Trabajar con niños le da otro color a la profesión. “El chico es más sincero que un adulto. Si se siente mal te lo va a decir y si se siente bien, al otro día de la cirugía ya lo ves sentado en la cama queriendo jugar. Eso te llena de otra manera y te motiva a seguir afrontando estas cirugías tan largas y complejas”, agregó la especialista, Basilotta Márquez.
Realizaron una cirugía inédita en el hospital Castro Rendón. (Foto: Gentileza).
El orgullo de haberse formado en la universidad pública y el Garrahan
Sin la educación pública, Juan Manuel Liñares, Juan Pablo Mengide y Yamila Basilotta Márquez no hubiesen podido recibirse de médicos y, mucho menos, conformar un equipo de neurocirugía pediátrica en Neuquén y Río Negro. Los tres estudiaron medicina en la Universidad de Buenos Aires (UBA) y luego ingresaron a la residencia en el hospital Garrahan, el centro de referencia pediátrico más importante de Latinoamérica.
“Yo me formé en la UBA y el Garrahan, todo público. Si no hubiera existido, no hubiera podido estudiar porque mis viejos eran laburantes. No habrían podido pagar una universidad privada”, remarcó Liñares. Sus compañeros lo miraban y asentían con la cabeza. Estaban en la misma situación.
El hospital pediátrico se transformó en sus casas por más de cinco años, mientras hacían la residencia en neurocirugía pediátrica. “Elegí el Garrahan porque es el que tiene más cirugías por año comparado con todos los demás. Para salir formado tenés que ir a un lugar donde se opere mucho”, agregó Liñares.
“Tanto tiempo ahí genera un colectivo donde todos queremos a la institución pública. Uno entra al hospital sin saber cómo dar un punto y hoy estamos operando la mayor complejidad gracias a esas horas de formación”, reflexionó Basilotta Márquez.
Trajeron la excelencia del Garrahan a Neuquén y Río Negro. (Foto: Matías Subat).
Esas primeras experiencias en el quirófano quedaron grabadas a fuego. Liñares recordó la adrenalina de esas primeras guardias en el hospital Garrahan: “Entrás con mucho respeto, sabiendo que estás en el lugar donde llegan los casos más difíciles del país. Al principio sos una sombra del cirujano principal, aprendiendo a mirar cada detalle, hasta que un día te dicen ‘lavate que entrás’ y ahí entendés que todo el esfuerzo previo valió la pena”.

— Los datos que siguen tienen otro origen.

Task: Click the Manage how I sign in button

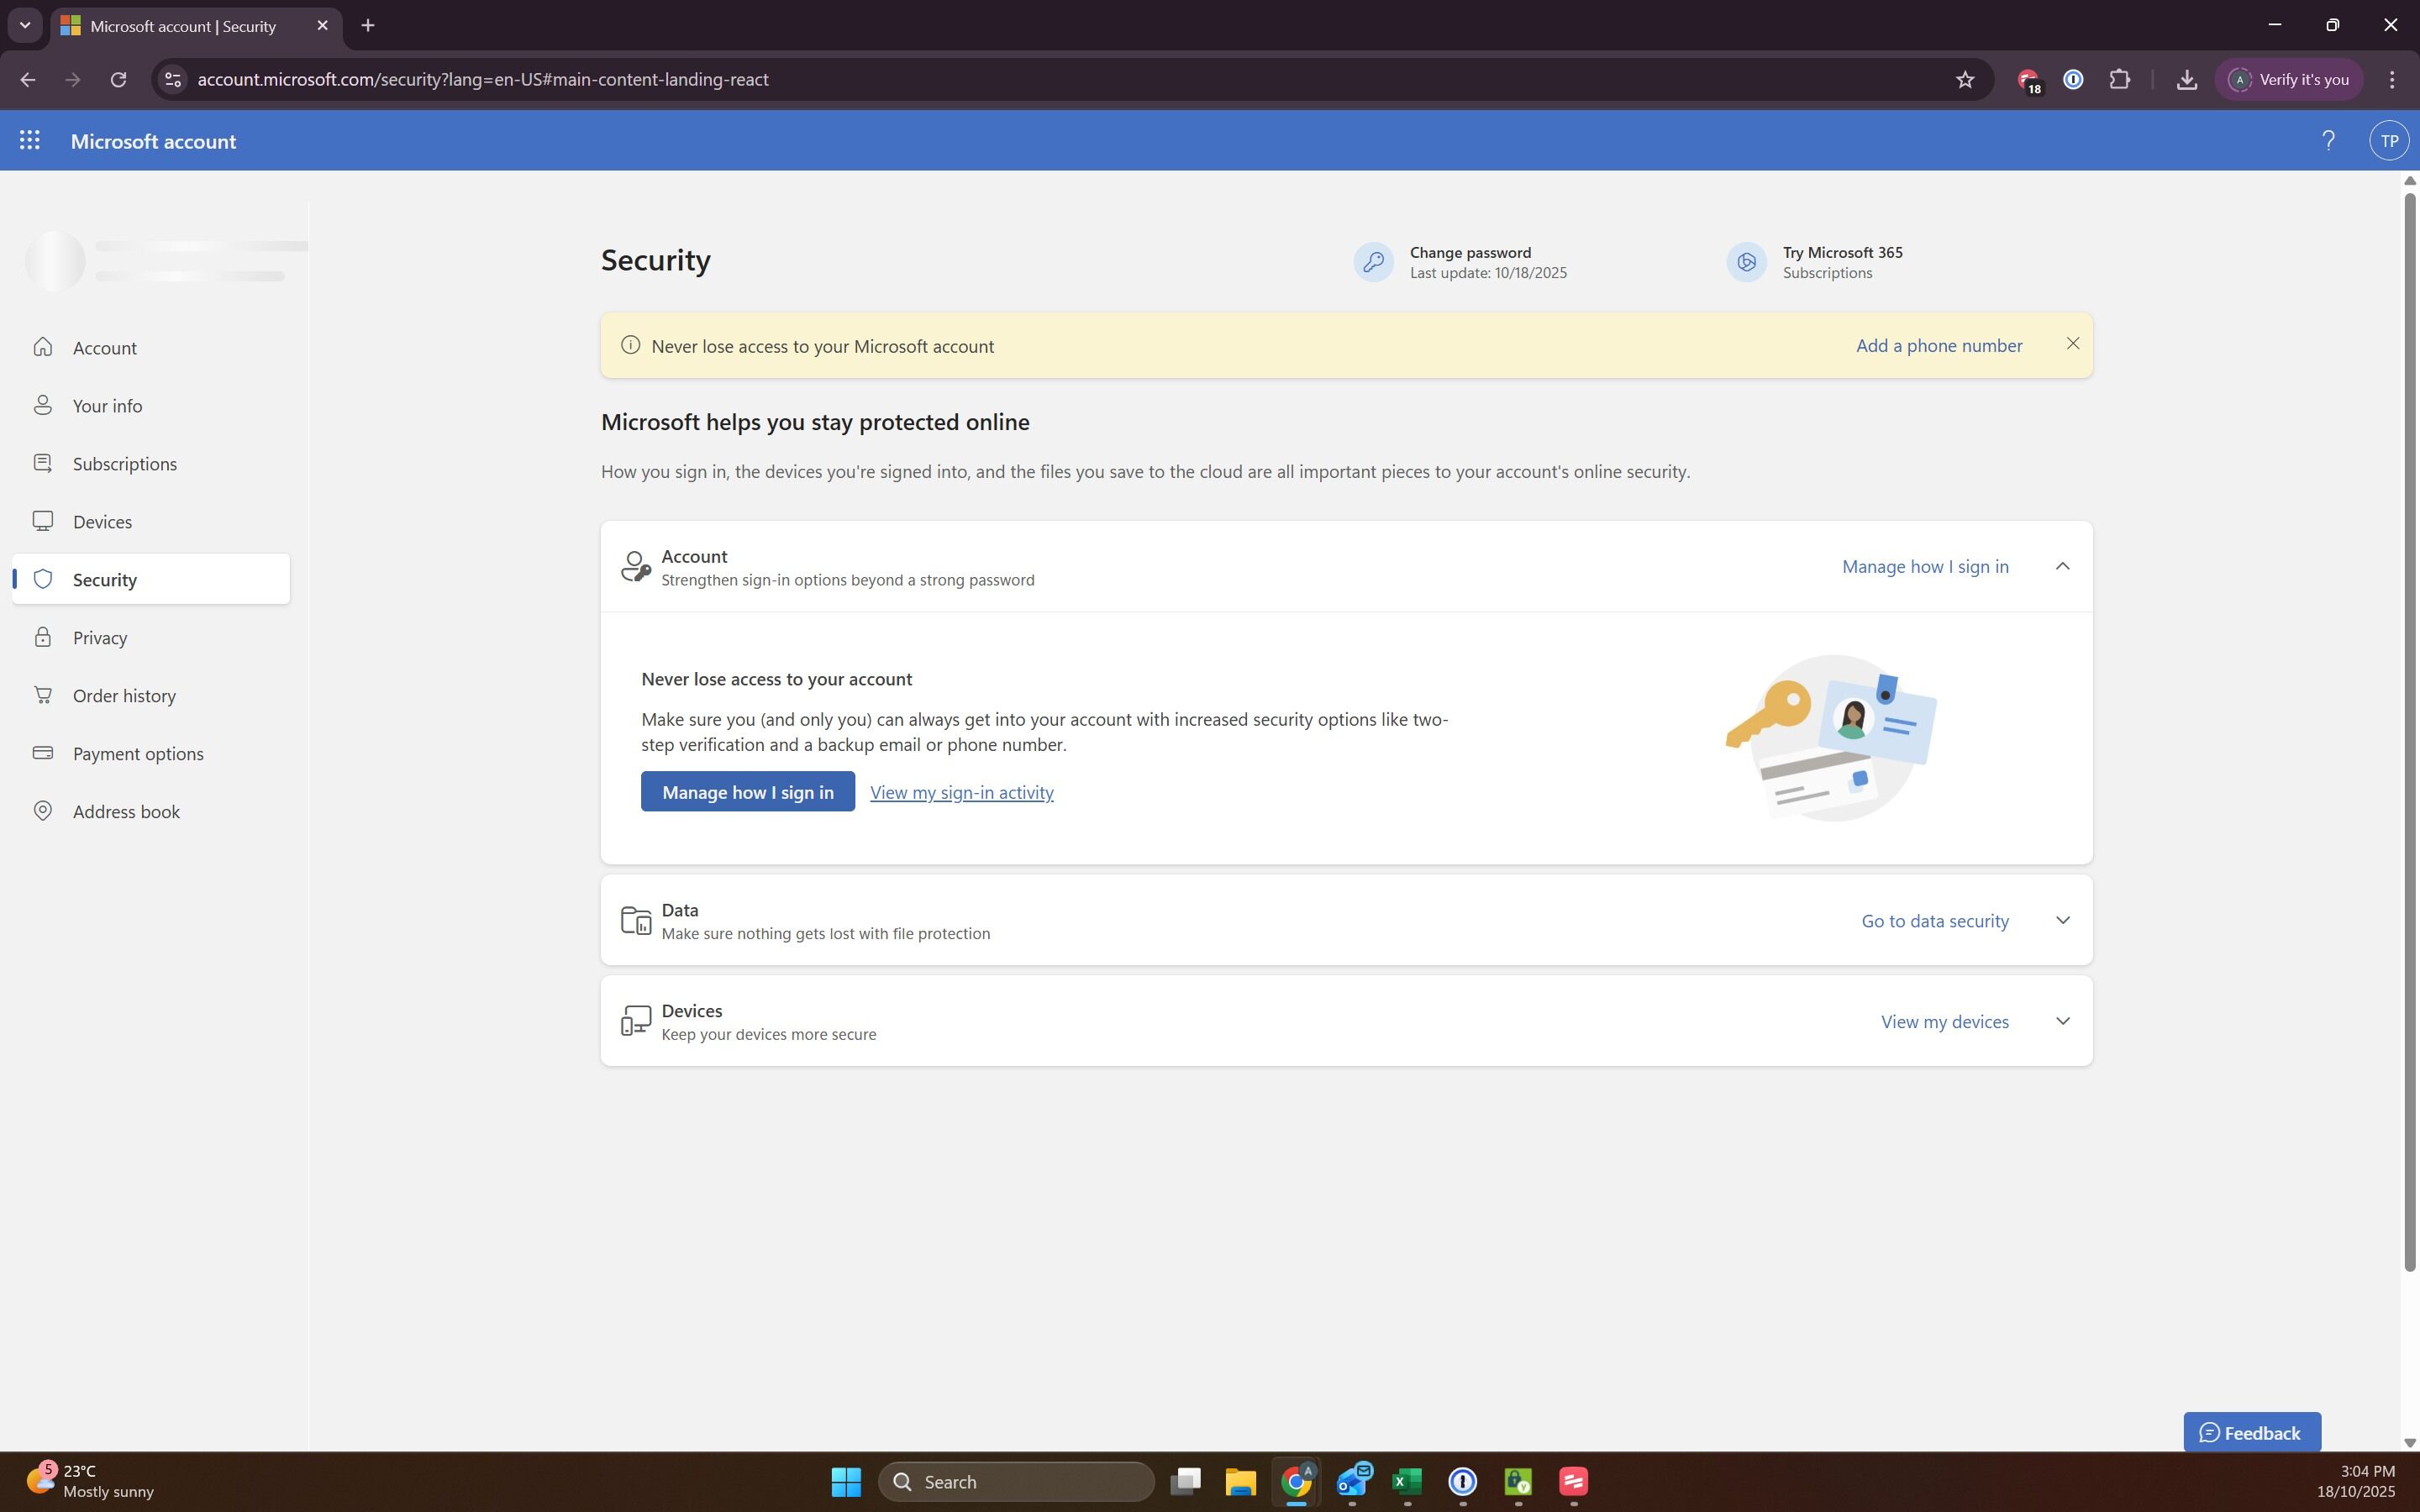Action: 747,792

Lamentaron el destrato del gobierno hacia la institución que le cambió la vida a tantos niños del país y a ellos mismos como médicos. “Mucha gente se tendría que ir afuera si no existiera el Garrahan”, afirmó Liñares. Mengide coincidió en que ese paso por la salud pública les otorgó una ventaja. “Esa gran formación que nos dio Buenos Aires y el sistema público hoy permite que Neuquén tenga una inmensa cantidad de especialistas y que no sea necesario viajar. Tenemos la responsabilidad de que ese conocimiento llegue a todos lados”, enfatizó.

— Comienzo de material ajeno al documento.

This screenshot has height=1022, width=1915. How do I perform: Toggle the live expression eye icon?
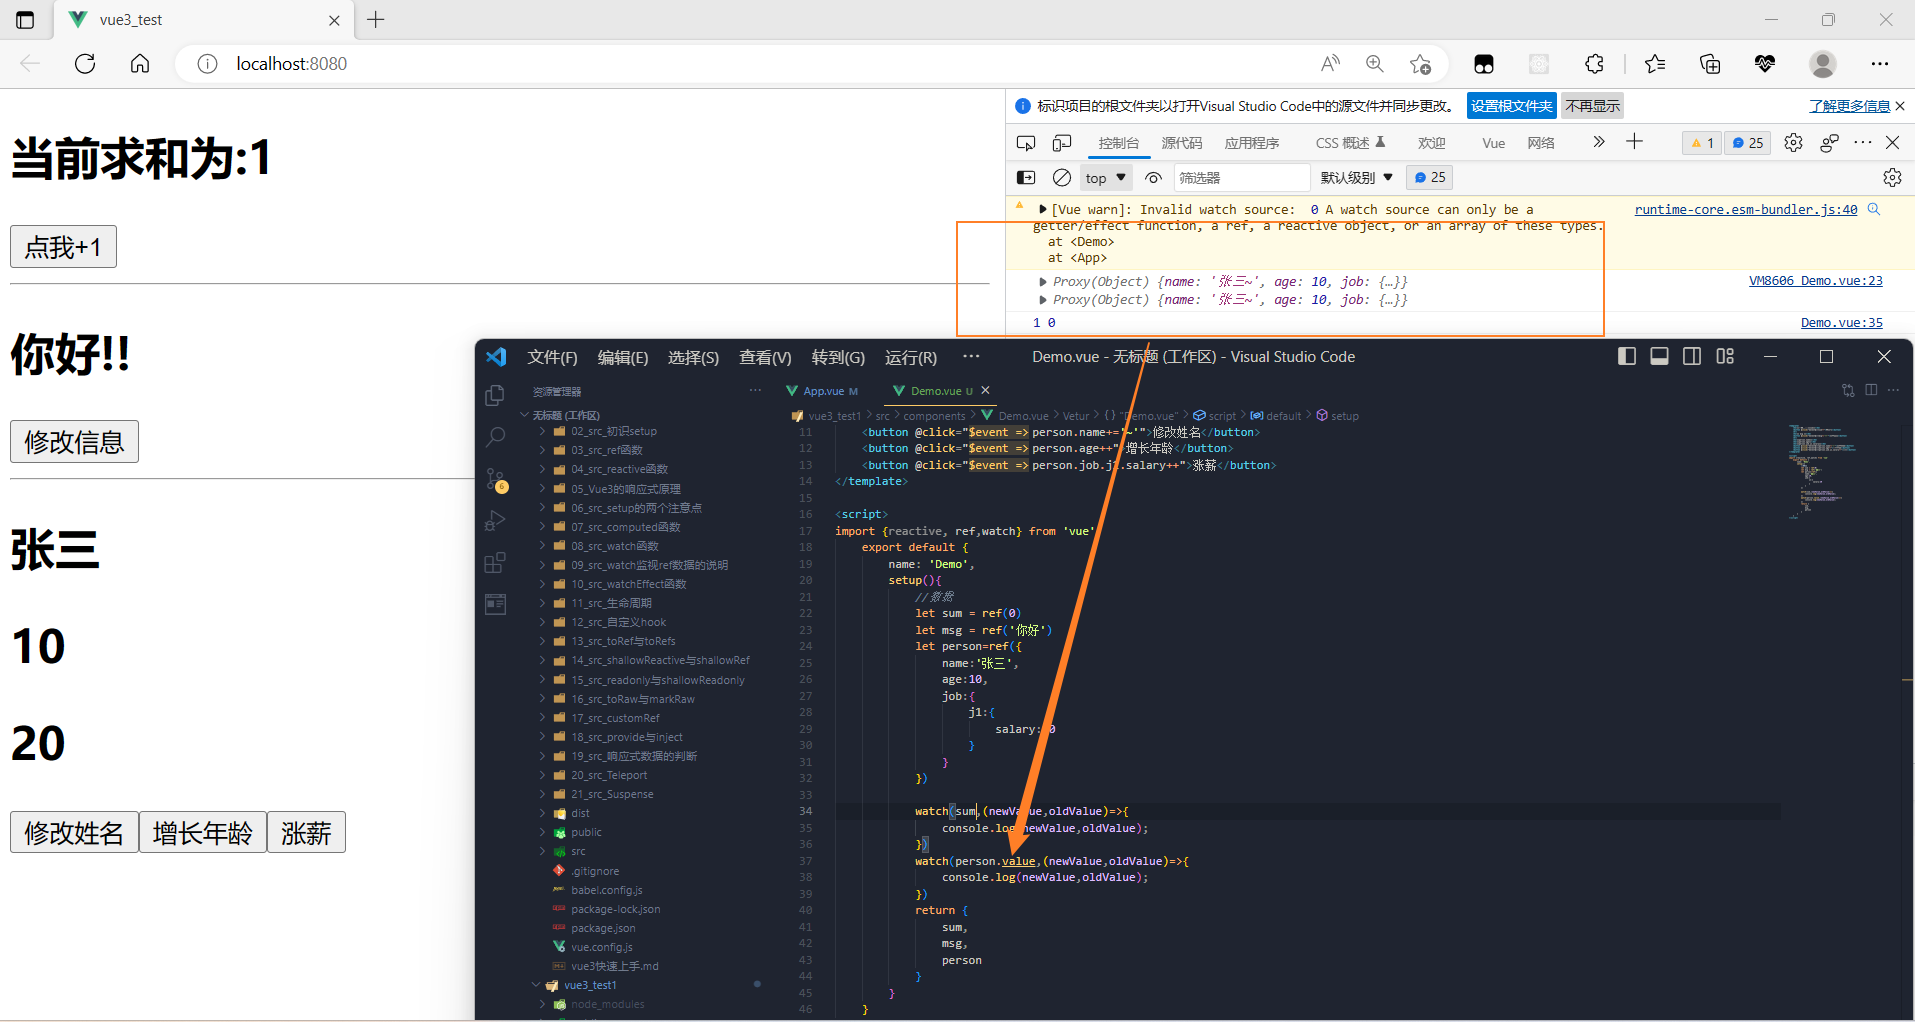[1153, 177]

Cómo fue la cirugía inédita en el hospital Castro Rendón de Neuquén
El hospital Castro Rendón marcó un precedente en la región. El equipo de neurocirugía pediátrica realizó la primera extracción de un tumor maligno de tálamo en una paciente de 10 años. Fue una intervención de altísima complejidad, ya que el tálamo es una estación central de las vías motoras y sensitivas del cerebro, por lo que tiene un alto riesgo de secuelas permanentes.

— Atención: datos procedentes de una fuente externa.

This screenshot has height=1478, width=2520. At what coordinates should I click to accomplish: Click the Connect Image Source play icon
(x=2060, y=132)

Para lograrlo, el equipo liderado por Juan Manuel Liñares, Juan Pablo Mengide y Yamila Basilotta Márquez utilizó tecnología de vanguardia: neuronavegación por computadora y exoscopía 3D. Estos sistemas de magnificación permitieron operar en zonas profundas y con estructuras milimétricas con una precisión quirúrgica que antes solo era posible en centros como el hospital Garrahan.
Tras tres intervenciones y un trabajo coordinado con oncología y terapia intensiva, la niña logró una recuperación favorable. Hoy continúa su tratamiento sin secuelas motoras.
Utilizaron tecnología de alta precisión para realizar una cirugía inédita. (Gentileza).